Long shots, short fuse
A house near the Russian-Ukrainian border is left without a living room wall due to a war accident. The couple that lives there will try to survive in a conflict that has caught them in the middle, without taking sides nor pretend anything more than to get ahead. The biggest problem with ‘Klondike’ is that, despite its magnificent premise, it doesn’t finish working sentimentally until the end: the sequences, long frayed shots, seem more focused on appearing artistic than on having a narrative intent.
That does not mean that the images obtained by Maryna Er Gorbach’s camera are negligible. Quite the opposite: Beneath the appearance of beautiful plains and rural landscapes hides the tension of a brewing war, the anguish of the mercenaries roaming freely and the doubt as to whether there will be a tomorrow. But the problem is that this has to be inferred by the viewer. Many of these long panoramas do not have a real reason for being and end up weighing down the tape by pretending to be something that it is not.

It is true that slow-burn construction never stops working and the characters do not end up acquiring their own entity during the first two acts of the film, but in its final stretch the relative stillness becomes a festival of agonizing moments and absolute tension in which humanity completely disappears. ‘Klondike’ becomes great in these scenes where death is one more day-to-day companiondramas are buried by barbarism and even hope is diluted under a gray sky that manages to hide it.
A room with a view
If something cannot be denied to ‘Klondike’ it is his ability to create iconic images: the house, with a hole in one wall, remaining standing against the attacks; the car, a tartana that crosses the dry carrales of the Ukraine; Irka feeding between rattles of pain… In the end, the director dedicates the film to women, and it is not for less: the tape diverts its gaze from the classic warlike male dilemma to focus on a pregnant woman who is left at the mercy of an unnecessary war that totally disrupts her life.

We never get to know all the characters well (in fact, many of them are barely introduced), but it only takes nuances to know who Irka is, a modern woman trapped in a rural world and condemned to live with someone who doesn’t respect her Not even in the middle of a war. She, played by a fantastic Oksana Cherkashyna, carries the entire film on her back, as exemplified in a very long and agonizing final shot that is, of course, one of the most impressive in recent years.
The warlike Ukraine presented to us by Er Gorbach is as beautiful as it is deadly: it has no soul, it exists by sheer inertia, like the characters in ‘Klondike’. The silences masked by a dry and tragic sense of humor, the looks that do not know what to do in the event of an unexpected war, the plains that hide shots, bombs, blood and death: if you expect the film to leave everything explicit and on a silver platter, you will probably end up disappointed.
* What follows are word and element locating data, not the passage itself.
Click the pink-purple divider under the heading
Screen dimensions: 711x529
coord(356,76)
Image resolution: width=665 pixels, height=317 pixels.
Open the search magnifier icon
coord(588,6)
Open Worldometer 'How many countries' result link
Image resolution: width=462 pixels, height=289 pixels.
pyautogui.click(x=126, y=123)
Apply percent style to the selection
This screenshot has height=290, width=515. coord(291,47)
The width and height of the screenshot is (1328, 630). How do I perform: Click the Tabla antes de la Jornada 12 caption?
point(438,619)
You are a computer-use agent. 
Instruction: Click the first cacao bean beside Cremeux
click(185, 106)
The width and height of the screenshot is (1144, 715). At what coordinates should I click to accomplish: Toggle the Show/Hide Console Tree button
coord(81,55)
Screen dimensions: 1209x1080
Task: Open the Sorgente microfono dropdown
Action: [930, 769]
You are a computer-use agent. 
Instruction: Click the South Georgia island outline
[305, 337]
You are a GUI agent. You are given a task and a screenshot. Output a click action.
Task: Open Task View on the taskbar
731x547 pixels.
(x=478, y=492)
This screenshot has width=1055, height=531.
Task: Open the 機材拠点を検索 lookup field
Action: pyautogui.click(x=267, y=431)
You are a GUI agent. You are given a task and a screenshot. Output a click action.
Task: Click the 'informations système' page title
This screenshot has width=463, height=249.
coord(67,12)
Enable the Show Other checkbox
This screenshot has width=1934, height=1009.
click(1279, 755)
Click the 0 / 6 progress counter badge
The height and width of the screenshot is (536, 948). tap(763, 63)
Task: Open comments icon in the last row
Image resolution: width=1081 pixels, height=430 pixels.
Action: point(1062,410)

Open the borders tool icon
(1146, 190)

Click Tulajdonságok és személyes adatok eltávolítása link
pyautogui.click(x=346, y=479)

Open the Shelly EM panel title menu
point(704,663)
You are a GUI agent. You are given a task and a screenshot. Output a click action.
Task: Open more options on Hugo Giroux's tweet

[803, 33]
Released at the right time
It was pure coincidence that Russia decided to invade the Ukraine a few months after the premiere of ‘Klondike’ at Sundance, but sheds new light on an extremely complex conflict from which we cannot draw any clear conclusions throughout the footage. The film does not intend to set a chair or explain the origin or solution of the conflict, but simply to tell its story: an agonizing and terrible one that it needs to be narrated so as not to forget that this is not a story of winners and losersbut one in which families and lives are at stake, where human cruelty becomes the true queen.
Resisting war is useless, the director seems to say, because when it breaks out, and no matter how much you pretend to live a normal existence (with football on TV, dinner parties, drunkenness and sexual relations), war will always be the backdrop in your life. You can turn a deaf ear, believe that it won’t happen to you, assume that not having one of the walls in your house is just something temporary. But war changes your life, and it’s never for the better.
‘Klondike’ exists through small quarrels, family humor details and couple’s fights, but becomes strong when evil in person enters the scene demanding blood, sacrifices and death of everything that is beautiful, from love to animals. And at the end, the large window that the protagonists want to make in their living room taking advantage of the bombardment it becomes a look at everything that they would never ever want to see, live and suffer. Because this film cannot offer solutions to war: it can only show its consequences. And the self-realization of the tape in this regard could not be more painful.